Tribulations Sauvages aux Quatre Coins du Monde
« Si la Nouvelle-Zélande était un gâteau, les Marlborough Sounds en seraient la cerise. » peut-on lire dans le carnet de voyage d’une jeune aventurière savoyarde. Se pourrait-il que ce soit de nous ?
Quoi qu’il en soit cette description se suffit à elle-même, c’est du moins notre premier ressenti à la vue des paysages qu’offrent les Marlborough Sounds. La mer est ici un poulpe immense partant à l’assaut de l’île du Sud, ses longs bras ondulent en tous sens, sillonnant les collines vertes du Marlborough.
Et pour cause, selon la tradition orale de certaines tribus maories, ces reliefs aux formes alambiquées seraient le fruit du combat mené par Kupe, ancêtre originel venu de Polynésie, contre une pieuvre géante.
Tout au nord des Marlborough Sounds se trouve French Pass. Tel un col battu par les vents, la passe est un lieu hostile, des courants de plus de 8 nœuds balayent les 500 mètres qui séparent Durville Island du continent.
Au changement de marée, les courants sont si violents qu’ils peuvent assommer les poissons. Si aujourd’hui les bateaux à moteur permettent une traversée rapide et sans encombre, les premiers à avoir tenté l’expérience s’en sont parfois mordus les doigts.
L’exemple historique le plus connu est celui du navigateur et explorateur Jules Dumont d’Urville qui a depuis donné son nom à Durville Island. En 1827, l’amiral français entreprend la traversée à bord de l’Astrolabe. Rapidement le navire ne répond plus aux sollicitations du gouvernail et est projeté à deux reprises contre les hauts fonds de la passe. Par miracle la corvette de la marine française est rejetée par le courant dans Admirality Bay, sans dommage gravissime. D’Urville écrira dans ses mémoires que la complexité et la force des courants suggèrent que personne ne devrait tenter la traversée de French Pass.
C’est dans ce décor de carte postale que se trouve Titirangi, une baie oubliée, loin de la fureur du monde. Au bout de cette « gravel-road » idyllique dont les néo-zélandais ont le secret, une longue descente en lacets au milieu des troupeaux éparses offre un point de vue spectaculaire sur ce lieu qui restera dans nos cœurs.
Le cri des pukekos tire le voyageur d’un sommeil léger bercé par le clapot des vagues et le vent sifflant dans les tussocks de la côte. Les méliphages volent de flax en flax, « butinant » le nectar sucré de ces hautes plantes.

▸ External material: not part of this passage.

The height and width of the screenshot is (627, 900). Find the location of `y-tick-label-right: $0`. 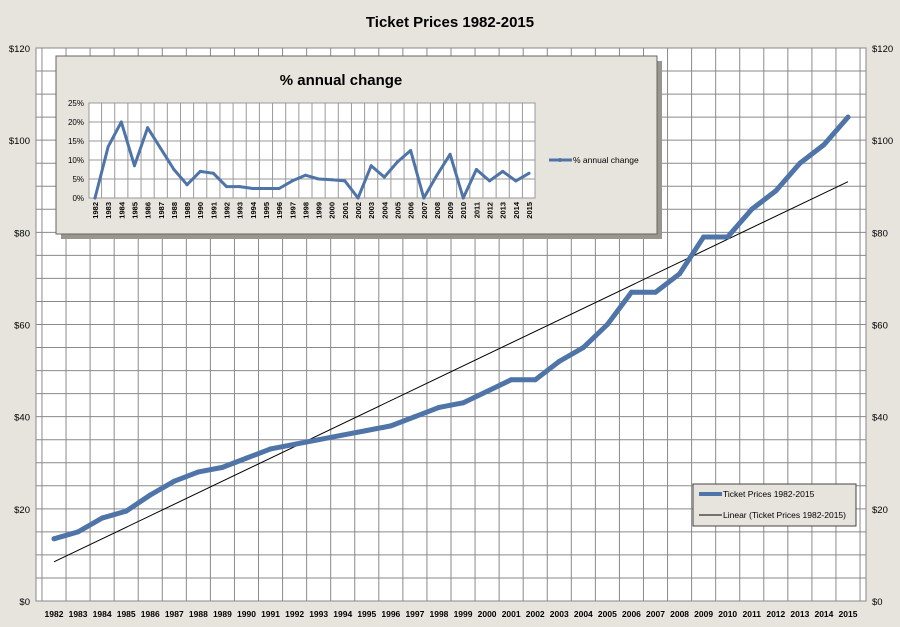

Les wekas se chamaillent dans la soirée avant le retour au nid des manchots pygmées à grand renfort de cris nocturnes.
C’est ici, dans la baie reculée de Titirangi que nous avons eu la chance de croiser ce petit manchot bleu :
« Il est 19h30, alors que nous nous rendons sur la plage afin de rendre à la mer les coquilles des moules fraîchement ramassées, une ombre nous interpelle. A la limite des vagues, une petite masse sombre, à peine éclairée par un timide quartier de lune : le korora est venu.
Il semble aussi surpris que nous, tiraillé entre la fuite et la nécessité de rentrer au nid. Nous n’osons bouger, il est là, juste devant nous. Finalement, il s’avance, marque un arrêt, puis nous contourne rapidement et s’arrête à nouveau derrière nous.

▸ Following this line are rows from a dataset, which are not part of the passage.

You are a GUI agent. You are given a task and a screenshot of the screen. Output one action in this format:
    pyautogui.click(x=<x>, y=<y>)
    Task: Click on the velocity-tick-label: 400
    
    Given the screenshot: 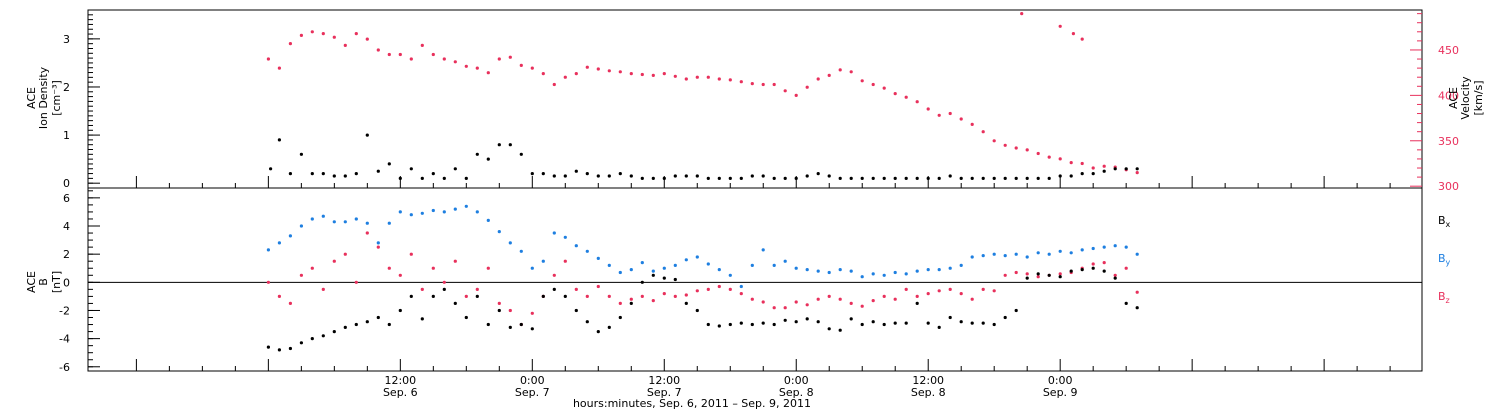 What is the action you would take?
    pyautogui.click(x=1448, y=96)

Nous suivons lentement ce petit personnage en costume bleu à travers les tussocks de la côte. Il marque un nouvel arrêt et nous fixe longuement, il s’approche, lentement. Dans l’obscurité, nous sommes là, face à face, à un mètre seulement.

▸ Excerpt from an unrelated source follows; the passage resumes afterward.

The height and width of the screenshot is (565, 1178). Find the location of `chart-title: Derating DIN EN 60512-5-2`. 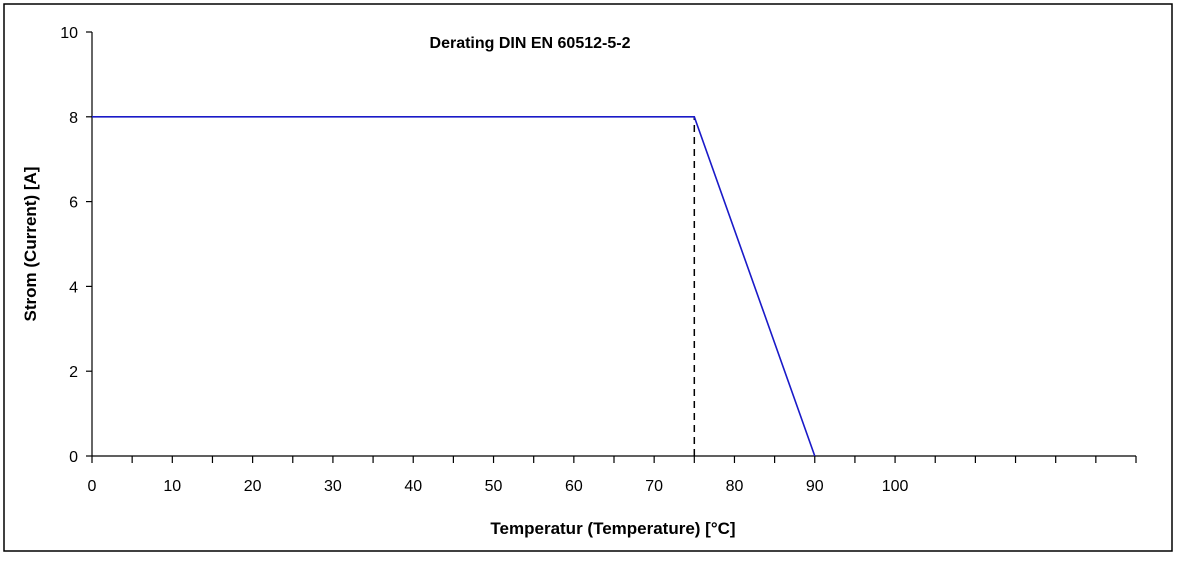

chart-title: Derating DIN EN 60512-5-2 is located at coordinates (530, 44).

Qui observe qui ? Il quitte le sentier et disparaît sous les arbres, nous laissant avec notre casserole vide et des émotions plein la tête. »
Titirangi est une ode au monde sauvage, comme si en un seul endroit se retrouvait tout ce qui nous a attiré dans ce magnifique pays. Le calme, l’isolement, la plénitude. La vie semble suivre un autre rythme, les minutes deviennent des heures, les heures des journées, les journées des éternités.